Unused open ports often remain unnoticed because organizations lack the capability to continuously scan their networks. Digital transformation objectives leave you adding and removing services on a regular basis. Monitoring the ports that these services use can become overwhelming when done manually, ultimately creating a human error risk that can lead to a data breach.
Meanwhile, firewalls require regular monitoring to ensure that you have updated them with the most recent security patches. Like every other service in your organization, attackers continuously look to exploit vulnerabilities in firewall code. If you fail to update the firewall in a timely manner, you place your data at risk.
Cybersecurity monitoring solutions enable you to continuously monitor your IT controls to ensure continuous data protection. These solutions look at the publicly available information on the internet, such as open ports or firewall updates, and alert you to new risks. Many provide alerts to new risks and offer remediation steps.
Your defense in depth strategy exists so that you always have a “back up” in case one control fails to protect you. However, you can’t rely on that back up control to continuously protect your information. Since attackers continuously evolve their strategies, the control that works today may not work tomorrow. For example, if your host-based firewall requires an update, you have the network-based firewall as an additional security measure. While the network-based firewall maintains your security posture in the short term, leaving the host-based firewall unpatched means that you’ve compromised your defense in depth strategy by leaving one of the layers vulnerable. If attackers find a vulnerability in the network-based firewall before you patch the host-based firewall, you face a greater chance of being breach.

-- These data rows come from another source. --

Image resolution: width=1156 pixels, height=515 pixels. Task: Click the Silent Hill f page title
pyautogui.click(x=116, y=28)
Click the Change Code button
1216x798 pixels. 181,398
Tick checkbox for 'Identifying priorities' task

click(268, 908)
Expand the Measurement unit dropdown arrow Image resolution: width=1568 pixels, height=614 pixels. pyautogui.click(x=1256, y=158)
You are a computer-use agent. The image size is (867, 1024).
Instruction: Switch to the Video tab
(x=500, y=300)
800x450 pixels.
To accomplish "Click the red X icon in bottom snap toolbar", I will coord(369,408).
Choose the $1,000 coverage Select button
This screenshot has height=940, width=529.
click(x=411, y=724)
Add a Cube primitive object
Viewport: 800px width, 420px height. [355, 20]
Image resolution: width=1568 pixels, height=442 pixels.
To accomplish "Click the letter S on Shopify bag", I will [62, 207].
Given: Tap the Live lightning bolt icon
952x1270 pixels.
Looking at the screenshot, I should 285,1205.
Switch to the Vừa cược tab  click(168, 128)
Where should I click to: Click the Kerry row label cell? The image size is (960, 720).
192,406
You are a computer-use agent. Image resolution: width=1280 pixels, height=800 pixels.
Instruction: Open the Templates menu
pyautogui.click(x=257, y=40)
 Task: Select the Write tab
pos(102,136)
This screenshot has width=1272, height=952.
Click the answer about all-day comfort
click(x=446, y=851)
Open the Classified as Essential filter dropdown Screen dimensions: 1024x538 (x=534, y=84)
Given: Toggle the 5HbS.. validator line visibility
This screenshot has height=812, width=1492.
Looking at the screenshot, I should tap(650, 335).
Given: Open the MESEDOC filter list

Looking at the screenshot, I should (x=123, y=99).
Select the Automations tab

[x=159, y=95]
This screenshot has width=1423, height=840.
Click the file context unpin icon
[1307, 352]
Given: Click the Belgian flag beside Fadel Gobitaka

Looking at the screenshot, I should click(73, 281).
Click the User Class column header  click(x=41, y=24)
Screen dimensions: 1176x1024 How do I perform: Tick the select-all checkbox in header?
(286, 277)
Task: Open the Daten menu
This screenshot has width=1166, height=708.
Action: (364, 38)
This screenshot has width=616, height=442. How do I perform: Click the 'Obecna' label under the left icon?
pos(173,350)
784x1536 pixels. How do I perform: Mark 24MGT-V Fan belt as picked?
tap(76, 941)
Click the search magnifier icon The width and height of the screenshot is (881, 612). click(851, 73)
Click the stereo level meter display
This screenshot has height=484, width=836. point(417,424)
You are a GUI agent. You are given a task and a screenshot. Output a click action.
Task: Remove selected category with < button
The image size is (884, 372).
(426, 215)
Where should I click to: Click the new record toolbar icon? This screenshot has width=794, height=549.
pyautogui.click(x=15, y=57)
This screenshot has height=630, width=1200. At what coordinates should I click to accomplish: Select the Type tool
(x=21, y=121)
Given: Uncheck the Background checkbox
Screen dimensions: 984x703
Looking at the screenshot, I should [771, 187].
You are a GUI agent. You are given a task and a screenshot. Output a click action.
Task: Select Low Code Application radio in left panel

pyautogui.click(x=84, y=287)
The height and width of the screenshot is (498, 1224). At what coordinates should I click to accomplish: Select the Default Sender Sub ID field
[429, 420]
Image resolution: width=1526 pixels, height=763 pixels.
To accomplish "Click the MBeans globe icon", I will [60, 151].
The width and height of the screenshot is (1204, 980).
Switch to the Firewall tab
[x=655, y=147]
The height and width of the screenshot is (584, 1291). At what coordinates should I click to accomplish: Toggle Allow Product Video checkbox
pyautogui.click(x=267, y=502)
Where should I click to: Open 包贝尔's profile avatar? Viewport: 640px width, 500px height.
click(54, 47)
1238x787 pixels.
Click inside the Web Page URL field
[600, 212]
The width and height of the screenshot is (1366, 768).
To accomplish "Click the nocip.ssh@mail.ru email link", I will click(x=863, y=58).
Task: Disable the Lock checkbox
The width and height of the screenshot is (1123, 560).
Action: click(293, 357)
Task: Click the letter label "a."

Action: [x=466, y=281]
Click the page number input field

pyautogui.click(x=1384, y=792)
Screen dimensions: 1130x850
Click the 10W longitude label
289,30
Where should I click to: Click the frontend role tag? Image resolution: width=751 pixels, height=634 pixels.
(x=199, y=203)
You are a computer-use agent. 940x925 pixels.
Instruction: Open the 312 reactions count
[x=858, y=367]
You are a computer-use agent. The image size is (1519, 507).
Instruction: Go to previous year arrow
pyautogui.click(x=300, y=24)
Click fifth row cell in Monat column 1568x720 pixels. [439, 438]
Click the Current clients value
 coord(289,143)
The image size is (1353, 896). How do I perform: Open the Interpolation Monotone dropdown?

Cybersecurity monitoring helps provide visibility into these weaknesses so that you can maintain your defense in depth strategy continuously. Maybe you didn’t know that the host-based firewall needed a security update. Even if your overburdened IT department knew that the firewall required an update, they may not have recognized that it was a security patch that needed to be a first priority. Updates often do nothing more than provide a better user experience or fix an insignificant coding bug. IT departments often become overwhelmed with alerts, unable to prioritize most important needs.
Cybersecurity monitoring solutions both alert organizations to new risks and provide insight into the risk level. A low-level risk update can wait. A high-risk level update needs to be installed as soon as possible. When IT departments have the right tools to empower them, they can better secure your information.
SecurityScorecard’s security ratings platform continuously scans the internet for information across ten groups of risk factors including IP reputation, DNS health, patching cadence, web application security, network security, endpoint security, leaked credential, hacker chatter, and social engineering. As part of our IP risk factor, our sinkhole system reviews signals that indicate potential malware infections. Meanwhile, our endpoint security risk factor focuses on all devices connected to your network. Finally, both our network security and DNS health factors scan for misconfigurations that attackers can use to infiltrate your systems.
SecurityScorecard’s security ratings also indicate the level of risk. We use an A-F scoring system, applying it both to the organization and the individual risk factors. This provides organizations and IT departments with real-time insight into their security posture as well as their top priorities.
By looking into your security the way an attacker would, SecurityScorecard provides a way for you to measure your defense in depth strategy’s effectiveness.